Tuesday, October 24, 2023

$270B in CRE capital is on the sidelines. How much of that sum could go into distressed real estate?

 By Ashley Fahey – Editor, The National Observer: Real Estate Edition, The Business Journals

It's still mostly a waiting game for commercial loans and properties showing signs of distress — so what'll it take for more of those deals to trade?

At the end of the third quarter, an estimated $270.6 billion targeting North American real estate was sitting on the sidelines, according to Preqin Ltd. Of that, more than $100 billion was opportunistic capital, which typically targets properties requiring an aggressive repositioning and lease-up strategy, and also includes new development.

It comes at a time when the broader commercial real estate industry is watching what'll happen to an estimated $1.9 trillion in commercial real estate loans set to mature in the next four years. In particular, the office market is being closely observed as companies depart big blocks of space in older buildings in favor of consolidating into smaller offices in higher-quality buildings.

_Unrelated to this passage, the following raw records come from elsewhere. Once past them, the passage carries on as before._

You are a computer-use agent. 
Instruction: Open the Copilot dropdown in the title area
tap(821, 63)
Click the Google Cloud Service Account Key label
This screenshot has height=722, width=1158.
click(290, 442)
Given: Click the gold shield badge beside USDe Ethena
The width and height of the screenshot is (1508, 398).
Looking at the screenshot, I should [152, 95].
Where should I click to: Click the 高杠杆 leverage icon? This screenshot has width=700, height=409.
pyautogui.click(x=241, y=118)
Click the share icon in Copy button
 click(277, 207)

In September, the overall commercial-mortgage backed securities delinquency rate was 4.39%, an increase from 4.25% the month prior, according to Trepp LLC. The office delinquency rate also continued a monthly ascent (it has grown every month since December 2022), hitting 5.58% in September.

What will it take for distressed properties to trade?

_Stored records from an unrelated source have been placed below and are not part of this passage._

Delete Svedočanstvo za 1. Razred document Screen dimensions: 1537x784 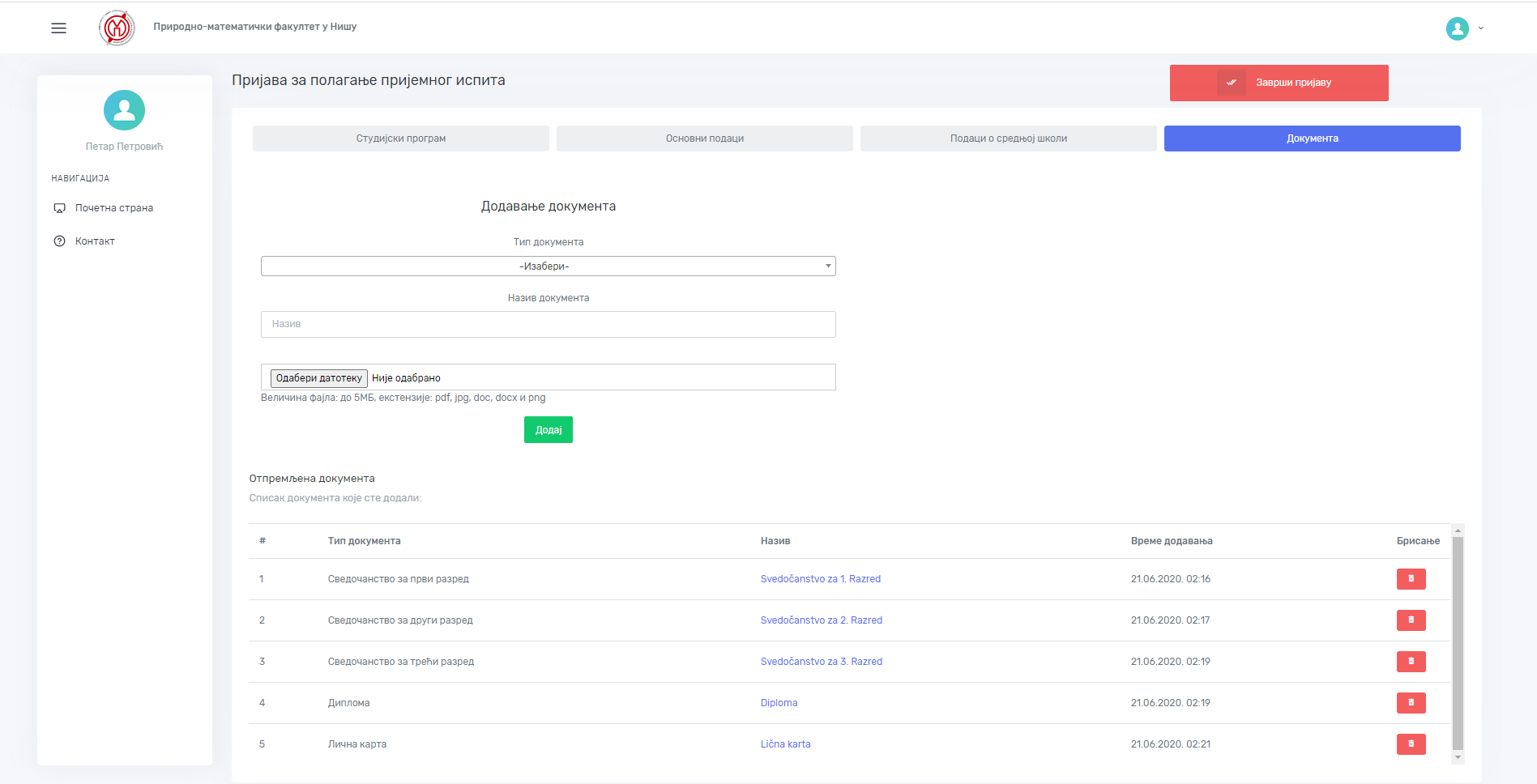pos(1411,579)
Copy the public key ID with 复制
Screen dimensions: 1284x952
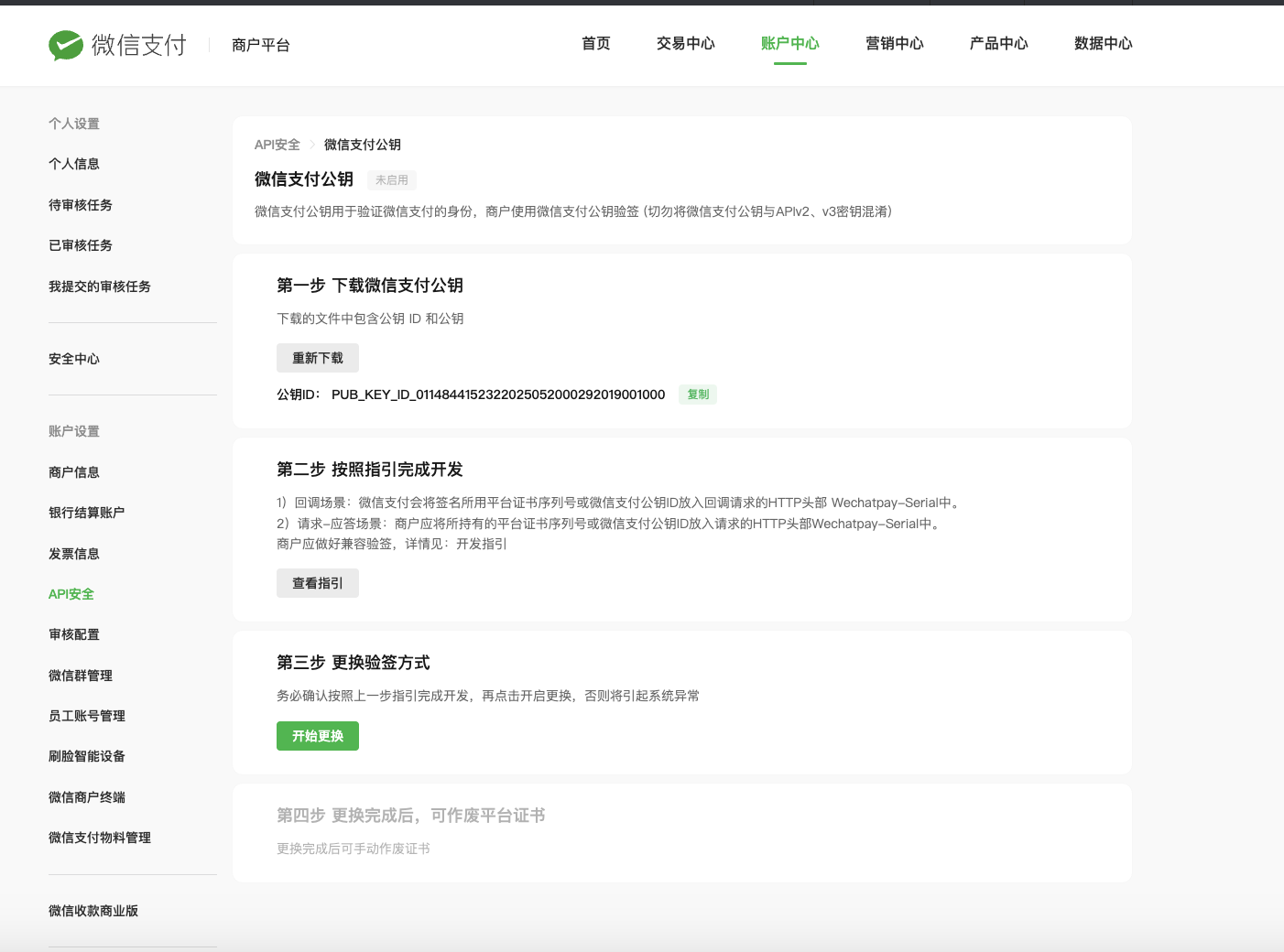tap(698, 395)
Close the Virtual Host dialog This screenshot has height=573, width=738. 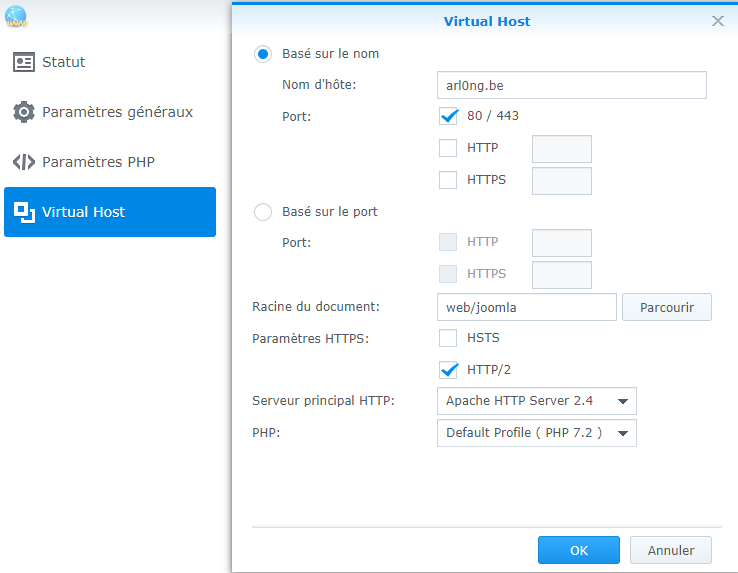(x=718, y=21)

While more distress is expected, it hasn't fully emerged yet, as lenders work with borrowers on short-term extensions and modify and restructure loans when possible.

The $100 billion or so earmarked for opportunistic real estate appears to be waiting to capitalize on emerging distressed situations across asset classes, said Aaron Jodka, director of U.S. capital markets research at Colliers International Inc. (Nasdaq: CIGI).

"We have to wait for some of these properties' debt to mature and a decision to be made," Jodka said. "A lot of investors are waiting for their hands to be forced: If they can wait out their existing financing, they’re going to do that. At the point that they need to refinance or they have an occupancy loss that doesn’t allow them to cover their debt service, that’s when those events will take place."

Pricing also has been cited as a major barrier for distressed and non-distressed buildings alike to trade. Commercial real estate investment volume was down by 60% year-over-year in the second quarter, according to CBRE Group Inc. (NYSE: CBRE).

Aaron Jackson, the loan enforcement team leader of law firm Polsinelli PC's financial services litigation practice group, said there are buyers in the market with the ability now to purchase buildings, even ones facing financial issues, low vacancy and that need a significant capital infusion.

But, he added, a lot of buyers don't feel prices have bottomed out. There also are a lot of commercial real estate loans that, by today's standards, have low interest rates, meaning more buyers are interested in assuming existing debt.

Jodka said there's evidence of bridge capital being deployed, even for things like construction loans that will come due during the time of development, to help offset the rapid rise of interest rates since they were underwritten.

Still, there's been an increase in fund redemption requests this year, particularly in the private REIT space, said Chad Littell, national director of capital market analytics at CoStar Group Inc. (Nasdaq: CSGP). It's also taking twice as long to raise money in a commercial real estate fund as it did 18 months ago, he said, prompting questions about how much so-called dry powder will be available as loan distress and delinquencies rise.

While office real estate is expected to see the most potential distress and opportunistic buying, the hospitality sector is another one to watch closely, both Jodka and Jackson said.

Hotel real estate is usually financed with floating-rate debt, Jodka said, so there's naturally more refinancing risk there. Plus, the hospitality sector was hit hard during the Covid-19 pandemic, and any Paycheck Protection Program money owners received during that time went to keeping the lights on. In many cases, that further deferred maintenance that will soon need to be addressed, he said.

The lodging CMBS delinquency rate was 5.27% in September, according to Trepp LLC. That's actually a slight decline from recent months, and lower than both retail and office delinquency rates last month.